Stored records
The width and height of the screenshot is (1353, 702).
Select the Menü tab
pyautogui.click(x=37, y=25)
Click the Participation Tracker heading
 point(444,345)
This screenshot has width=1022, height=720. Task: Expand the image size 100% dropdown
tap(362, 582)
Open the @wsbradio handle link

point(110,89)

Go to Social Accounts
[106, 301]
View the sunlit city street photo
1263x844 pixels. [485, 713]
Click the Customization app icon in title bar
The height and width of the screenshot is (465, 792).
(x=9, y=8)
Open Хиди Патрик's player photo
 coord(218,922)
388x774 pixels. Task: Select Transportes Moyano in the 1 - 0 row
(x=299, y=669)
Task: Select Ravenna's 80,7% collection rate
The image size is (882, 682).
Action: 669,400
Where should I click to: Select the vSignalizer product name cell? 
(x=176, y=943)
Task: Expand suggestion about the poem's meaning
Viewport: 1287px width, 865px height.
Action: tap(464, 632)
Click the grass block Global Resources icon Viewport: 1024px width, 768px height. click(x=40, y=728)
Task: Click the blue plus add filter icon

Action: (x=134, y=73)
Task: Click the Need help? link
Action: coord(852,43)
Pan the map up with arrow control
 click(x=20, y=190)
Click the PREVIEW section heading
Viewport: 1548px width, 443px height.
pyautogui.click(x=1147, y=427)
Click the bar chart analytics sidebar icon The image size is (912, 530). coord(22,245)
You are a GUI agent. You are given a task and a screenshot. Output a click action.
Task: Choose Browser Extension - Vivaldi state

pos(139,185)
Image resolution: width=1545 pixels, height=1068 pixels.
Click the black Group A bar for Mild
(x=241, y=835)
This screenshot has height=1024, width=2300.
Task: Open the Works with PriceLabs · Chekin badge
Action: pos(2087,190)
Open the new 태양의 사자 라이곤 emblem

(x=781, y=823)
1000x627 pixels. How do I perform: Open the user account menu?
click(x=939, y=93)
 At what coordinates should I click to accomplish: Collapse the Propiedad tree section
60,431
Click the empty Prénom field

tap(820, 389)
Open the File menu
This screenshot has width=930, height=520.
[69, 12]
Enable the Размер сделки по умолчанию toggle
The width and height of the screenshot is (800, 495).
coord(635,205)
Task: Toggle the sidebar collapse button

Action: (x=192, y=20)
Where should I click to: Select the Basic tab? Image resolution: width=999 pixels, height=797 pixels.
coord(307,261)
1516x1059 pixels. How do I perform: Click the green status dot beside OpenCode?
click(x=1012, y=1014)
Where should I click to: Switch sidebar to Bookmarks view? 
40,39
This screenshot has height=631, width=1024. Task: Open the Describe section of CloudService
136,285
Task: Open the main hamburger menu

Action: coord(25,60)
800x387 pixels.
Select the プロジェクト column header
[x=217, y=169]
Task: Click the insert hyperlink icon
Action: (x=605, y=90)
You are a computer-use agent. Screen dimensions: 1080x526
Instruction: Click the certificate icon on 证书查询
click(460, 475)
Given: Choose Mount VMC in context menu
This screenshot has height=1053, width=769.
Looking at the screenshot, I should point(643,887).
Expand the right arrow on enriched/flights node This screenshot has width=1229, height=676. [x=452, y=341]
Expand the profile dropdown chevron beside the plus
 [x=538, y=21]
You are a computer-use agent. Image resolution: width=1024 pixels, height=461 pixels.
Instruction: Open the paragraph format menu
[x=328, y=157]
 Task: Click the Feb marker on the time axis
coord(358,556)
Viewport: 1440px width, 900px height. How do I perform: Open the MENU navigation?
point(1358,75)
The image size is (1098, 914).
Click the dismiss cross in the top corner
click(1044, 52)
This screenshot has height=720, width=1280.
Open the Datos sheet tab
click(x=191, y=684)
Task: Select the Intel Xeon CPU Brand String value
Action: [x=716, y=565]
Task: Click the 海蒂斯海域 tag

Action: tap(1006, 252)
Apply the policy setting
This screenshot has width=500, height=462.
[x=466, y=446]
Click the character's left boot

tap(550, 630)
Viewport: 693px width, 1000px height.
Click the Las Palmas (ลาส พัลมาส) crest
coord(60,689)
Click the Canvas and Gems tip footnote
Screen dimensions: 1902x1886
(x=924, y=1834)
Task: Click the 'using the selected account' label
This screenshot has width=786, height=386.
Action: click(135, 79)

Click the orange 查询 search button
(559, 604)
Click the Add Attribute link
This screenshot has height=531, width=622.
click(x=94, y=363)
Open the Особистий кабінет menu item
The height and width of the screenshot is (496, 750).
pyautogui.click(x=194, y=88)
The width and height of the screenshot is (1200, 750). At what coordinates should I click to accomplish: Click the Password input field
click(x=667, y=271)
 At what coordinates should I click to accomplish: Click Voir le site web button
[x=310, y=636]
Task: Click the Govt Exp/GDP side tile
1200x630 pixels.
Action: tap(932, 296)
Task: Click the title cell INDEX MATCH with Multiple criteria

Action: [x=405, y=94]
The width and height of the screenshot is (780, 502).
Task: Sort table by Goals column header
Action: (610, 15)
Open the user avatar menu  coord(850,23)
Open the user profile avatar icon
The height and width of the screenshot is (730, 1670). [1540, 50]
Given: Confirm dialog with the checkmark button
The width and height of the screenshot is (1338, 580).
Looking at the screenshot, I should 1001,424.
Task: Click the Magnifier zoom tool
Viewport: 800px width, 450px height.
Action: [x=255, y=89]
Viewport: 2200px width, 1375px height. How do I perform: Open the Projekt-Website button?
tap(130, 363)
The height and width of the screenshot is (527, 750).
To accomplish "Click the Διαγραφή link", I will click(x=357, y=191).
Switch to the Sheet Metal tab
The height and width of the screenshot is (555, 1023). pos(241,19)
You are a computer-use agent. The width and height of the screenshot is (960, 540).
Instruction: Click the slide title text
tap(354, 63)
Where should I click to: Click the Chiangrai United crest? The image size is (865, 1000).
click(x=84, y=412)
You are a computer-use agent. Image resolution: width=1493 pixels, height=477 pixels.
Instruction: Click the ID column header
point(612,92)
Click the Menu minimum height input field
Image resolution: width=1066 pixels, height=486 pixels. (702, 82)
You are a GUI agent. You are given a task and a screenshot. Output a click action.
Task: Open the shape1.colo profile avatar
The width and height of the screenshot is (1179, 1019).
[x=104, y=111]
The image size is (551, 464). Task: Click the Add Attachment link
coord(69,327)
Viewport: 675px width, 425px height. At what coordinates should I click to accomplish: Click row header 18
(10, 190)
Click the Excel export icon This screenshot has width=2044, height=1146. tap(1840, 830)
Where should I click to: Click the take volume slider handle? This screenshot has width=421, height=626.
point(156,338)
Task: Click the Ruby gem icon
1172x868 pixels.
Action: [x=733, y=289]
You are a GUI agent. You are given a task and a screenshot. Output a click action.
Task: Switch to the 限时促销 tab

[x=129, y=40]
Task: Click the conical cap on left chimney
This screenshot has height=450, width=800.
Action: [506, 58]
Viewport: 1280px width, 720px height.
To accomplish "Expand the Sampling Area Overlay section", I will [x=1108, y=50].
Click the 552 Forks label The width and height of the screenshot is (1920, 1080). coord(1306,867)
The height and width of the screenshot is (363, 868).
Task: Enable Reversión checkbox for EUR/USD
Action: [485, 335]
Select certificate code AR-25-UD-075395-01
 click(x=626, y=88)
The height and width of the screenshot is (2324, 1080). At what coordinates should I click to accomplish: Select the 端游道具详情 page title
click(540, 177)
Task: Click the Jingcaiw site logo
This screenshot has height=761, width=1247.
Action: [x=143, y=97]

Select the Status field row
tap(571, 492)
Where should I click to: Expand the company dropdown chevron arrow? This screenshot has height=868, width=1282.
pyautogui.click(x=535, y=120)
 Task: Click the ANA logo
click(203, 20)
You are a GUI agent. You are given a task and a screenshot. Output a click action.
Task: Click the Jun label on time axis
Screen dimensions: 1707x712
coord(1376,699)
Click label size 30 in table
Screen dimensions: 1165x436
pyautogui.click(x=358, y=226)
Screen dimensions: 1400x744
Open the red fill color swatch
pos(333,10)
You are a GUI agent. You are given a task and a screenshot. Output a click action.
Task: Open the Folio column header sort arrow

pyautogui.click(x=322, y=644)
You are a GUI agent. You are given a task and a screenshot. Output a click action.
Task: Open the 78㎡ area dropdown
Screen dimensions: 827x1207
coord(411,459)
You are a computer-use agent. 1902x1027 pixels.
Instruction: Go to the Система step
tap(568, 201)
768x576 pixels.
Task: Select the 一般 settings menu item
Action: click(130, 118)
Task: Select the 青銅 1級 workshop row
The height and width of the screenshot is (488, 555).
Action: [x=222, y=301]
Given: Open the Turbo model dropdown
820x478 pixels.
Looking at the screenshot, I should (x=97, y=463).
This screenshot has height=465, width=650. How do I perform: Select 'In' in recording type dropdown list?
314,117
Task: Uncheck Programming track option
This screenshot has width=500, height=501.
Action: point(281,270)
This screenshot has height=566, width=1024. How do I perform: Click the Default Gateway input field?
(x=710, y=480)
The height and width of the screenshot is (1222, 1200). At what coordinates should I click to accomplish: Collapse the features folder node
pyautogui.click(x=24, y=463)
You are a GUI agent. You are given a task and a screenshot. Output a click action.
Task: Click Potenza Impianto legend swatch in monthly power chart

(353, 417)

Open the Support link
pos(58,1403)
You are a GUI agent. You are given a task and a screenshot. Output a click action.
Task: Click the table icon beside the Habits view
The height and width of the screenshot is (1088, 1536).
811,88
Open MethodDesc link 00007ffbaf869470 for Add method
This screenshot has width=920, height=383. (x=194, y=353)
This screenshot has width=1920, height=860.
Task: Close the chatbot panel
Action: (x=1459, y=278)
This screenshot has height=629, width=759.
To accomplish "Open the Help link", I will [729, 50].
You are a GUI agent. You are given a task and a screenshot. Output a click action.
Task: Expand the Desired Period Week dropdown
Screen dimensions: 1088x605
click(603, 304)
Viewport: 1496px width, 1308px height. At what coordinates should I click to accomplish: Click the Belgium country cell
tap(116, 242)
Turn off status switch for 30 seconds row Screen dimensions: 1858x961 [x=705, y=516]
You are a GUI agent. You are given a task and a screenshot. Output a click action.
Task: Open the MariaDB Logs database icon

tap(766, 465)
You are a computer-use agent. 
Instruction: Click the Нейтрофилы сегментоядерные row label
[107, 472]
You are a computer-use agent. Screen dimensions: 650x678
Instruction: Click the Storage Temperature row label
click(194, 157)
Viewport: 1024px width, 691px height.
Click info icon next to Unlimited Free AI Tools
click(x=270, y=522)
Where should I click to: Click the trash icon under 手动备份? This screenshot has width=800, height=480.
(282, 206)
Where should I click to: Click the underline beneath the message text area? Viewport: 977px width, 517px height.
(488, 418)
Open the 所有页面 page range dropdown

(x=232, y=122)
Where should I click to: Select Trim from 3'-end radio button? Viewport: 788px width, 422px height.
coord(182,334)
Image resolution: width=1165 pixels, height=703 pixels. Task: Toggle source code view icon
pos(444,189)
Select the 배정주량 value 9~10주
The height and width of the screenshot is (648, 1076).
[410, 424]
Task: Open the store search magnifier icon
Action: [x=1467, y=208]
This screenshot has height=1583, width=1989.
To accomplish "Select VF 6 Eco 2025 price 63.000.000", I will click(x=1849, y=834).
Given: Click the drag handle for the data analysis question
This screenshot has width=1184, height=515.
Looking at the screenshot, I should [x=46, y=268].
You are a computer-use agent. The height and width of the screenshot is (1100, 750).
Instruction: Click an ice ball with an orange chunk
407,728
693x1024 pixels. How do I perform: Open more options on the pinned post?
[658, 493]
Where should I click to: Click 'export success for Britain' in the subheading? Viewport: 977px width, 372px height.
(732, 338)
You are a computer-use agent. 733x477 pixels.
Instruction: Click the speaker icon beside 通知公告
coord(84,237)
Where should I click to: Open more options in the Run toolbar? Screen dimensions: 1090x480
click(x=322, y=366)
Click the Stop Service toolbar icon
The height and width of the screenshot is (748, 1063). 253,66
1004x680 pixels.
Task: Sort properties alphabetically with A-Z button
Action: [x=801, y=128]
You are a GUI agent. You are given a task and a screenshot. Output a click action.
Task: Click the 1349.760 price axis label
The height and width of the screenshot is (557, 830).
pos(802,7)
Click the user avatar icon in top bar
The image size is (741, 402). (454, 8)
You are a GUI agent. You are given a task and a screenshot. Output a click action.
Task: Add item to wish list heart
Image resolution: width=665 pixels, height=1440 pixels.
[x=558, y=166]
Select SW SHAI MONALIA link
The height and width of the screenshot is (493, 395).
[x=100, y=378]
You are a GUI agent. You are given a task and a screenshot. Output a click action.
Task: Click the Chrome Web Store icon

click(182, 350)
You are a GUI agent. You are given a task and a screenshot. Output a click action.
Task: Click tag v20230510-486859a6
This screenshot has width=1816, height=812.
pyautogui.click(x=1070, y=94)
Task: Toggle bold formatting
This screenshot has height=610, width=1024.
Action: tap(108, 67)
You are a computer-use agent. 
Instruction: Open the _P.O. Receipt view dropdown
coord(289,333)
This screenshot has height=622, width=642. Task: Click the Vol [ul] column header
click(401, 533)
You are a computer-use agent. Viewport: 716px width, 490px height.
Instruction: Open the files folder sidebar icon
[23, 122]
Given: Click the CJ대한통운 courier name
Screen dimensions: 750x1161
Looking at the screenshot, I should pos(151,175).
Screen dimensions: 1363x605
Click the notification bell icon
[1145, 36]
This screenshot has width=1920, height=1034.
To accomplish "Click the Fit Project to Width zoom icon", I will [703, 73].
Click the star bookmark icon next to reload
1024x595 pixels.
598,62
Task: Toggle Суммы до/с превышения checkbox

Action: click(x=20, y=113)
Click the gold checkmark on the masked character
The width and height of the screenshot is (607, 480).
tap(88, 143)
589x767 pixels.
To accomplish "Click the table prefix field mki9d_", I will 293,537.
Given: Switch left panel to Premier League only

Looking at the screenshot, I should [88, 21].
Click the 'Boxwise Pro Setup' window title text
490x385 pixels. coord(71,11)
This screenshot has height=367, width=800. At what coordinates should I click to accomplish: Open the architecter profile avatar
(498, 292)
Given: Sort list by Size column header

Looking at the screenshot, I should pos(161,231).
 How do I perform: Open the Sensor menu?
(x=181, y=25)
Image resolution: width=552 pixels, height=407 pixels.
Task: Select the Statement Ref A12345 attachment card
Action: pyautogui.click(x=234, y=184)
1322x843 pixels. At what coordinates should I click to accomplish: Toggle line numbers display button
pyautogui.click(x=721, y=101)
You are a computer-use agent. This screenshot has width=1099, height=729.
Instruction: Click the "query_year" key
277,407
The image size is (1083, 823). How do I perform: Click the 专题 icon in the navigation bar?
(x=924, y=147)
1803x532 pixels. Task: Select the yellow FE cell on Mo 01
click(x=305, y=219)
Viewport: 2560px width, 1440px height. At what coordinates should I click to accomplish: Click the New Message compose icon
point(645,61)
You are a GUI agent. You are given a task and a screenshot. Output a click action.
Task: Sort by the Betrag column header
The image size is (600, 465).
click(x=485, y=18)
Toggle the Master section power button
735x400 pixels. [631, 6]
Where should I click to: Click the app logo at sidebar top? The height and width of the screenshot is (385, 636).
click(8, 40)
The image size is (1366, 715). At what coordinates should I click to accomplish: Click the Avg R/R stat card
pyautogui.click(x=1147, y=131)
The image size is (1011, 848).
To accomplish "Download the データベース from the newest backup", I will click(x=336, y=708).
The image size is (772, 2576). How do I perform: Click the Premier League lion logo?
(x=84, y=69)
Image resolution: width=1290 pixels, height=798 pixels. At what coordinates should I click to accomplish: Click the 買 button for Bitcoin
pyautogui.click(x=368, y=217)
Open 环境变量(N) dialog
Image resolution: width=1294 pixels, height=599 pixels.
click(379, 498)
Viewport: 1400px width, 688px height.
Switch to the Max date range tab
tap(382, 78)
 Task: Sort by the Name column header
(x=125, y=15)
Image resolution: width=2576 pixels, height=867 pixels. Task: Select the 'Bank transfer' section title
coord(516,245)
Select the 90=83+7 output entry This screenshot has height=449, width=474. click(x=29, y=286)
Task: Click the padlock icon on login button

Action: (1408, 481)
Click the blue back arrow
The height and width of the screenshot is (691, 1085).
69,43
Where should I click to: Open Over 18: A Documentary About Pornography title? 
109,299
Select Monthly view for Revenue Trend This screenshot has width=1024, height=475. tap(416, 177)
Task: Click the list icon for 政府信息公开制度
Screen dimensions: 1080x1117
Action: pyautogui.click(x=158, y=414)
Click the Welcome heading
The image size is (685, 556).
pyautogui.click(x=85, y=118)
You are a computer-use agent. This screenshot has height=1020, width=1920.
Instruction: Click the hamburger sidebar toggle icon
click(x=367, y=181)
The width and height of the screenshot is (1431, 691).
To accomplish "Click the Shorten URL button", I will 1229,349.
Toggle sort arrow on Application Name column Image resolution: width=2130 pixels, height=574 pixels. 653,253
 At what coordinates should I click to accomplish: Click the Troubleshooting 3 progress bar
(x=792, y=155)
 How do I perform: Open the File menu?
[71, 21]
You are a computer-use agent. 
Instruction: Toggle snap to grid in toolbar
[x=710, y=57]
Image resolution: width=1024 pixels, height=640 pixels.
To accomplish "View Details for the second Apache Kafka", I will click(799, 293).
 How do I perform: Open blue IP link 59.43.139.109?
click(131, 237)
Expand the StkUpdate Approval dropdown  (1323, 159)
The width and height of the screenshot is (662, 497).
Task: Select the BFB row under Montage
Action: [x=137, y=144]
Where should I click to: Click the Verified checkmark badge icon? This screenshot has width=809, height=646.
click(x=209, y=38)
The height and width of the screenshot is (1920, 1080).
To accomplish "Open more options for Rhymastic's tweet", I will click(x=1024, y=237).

WHAT IS REQUIRED:
All lines in the data above from the one with "Expand the profile" through the one with "Viewport: 693px width, 1000px height." must be repeated exactly, and no others.

EXERCISE RESPONSE:
Expand the profile dropdown chevron beside the plus
 [x=538, y=21]
You are a computer-use agent. Image resolution: width=1024 pixels, height=461 pixels.
Instruction: Open the paragraph format menu
[x=328, y=157]
 Task: Click the Feb marker on the time axis
coord(358,556)
Viewport: 1440px width, 900px height. How do I perform: Open the MENU navigation?
point(1358,75)
The image size is (1098, 914).
Click the dismiss cross in the top corner
click(1044, 52)
This screenshot has height=720, width=1280.
Open the Datos sheet tab
click(x=191, y=684)
Task: Select the Intel Xeon CPU Brand String value
Action: [x=716, y=565]
Task: Click the 海蒂斯海域 tag

Action: tap(1006, 252)
Apply the policy setting
This screenshot has width=500, height=462.
[x=466, y=446]
Click the character's left boot

tap(550, 630)
Viewport: 693px width, 1000px height.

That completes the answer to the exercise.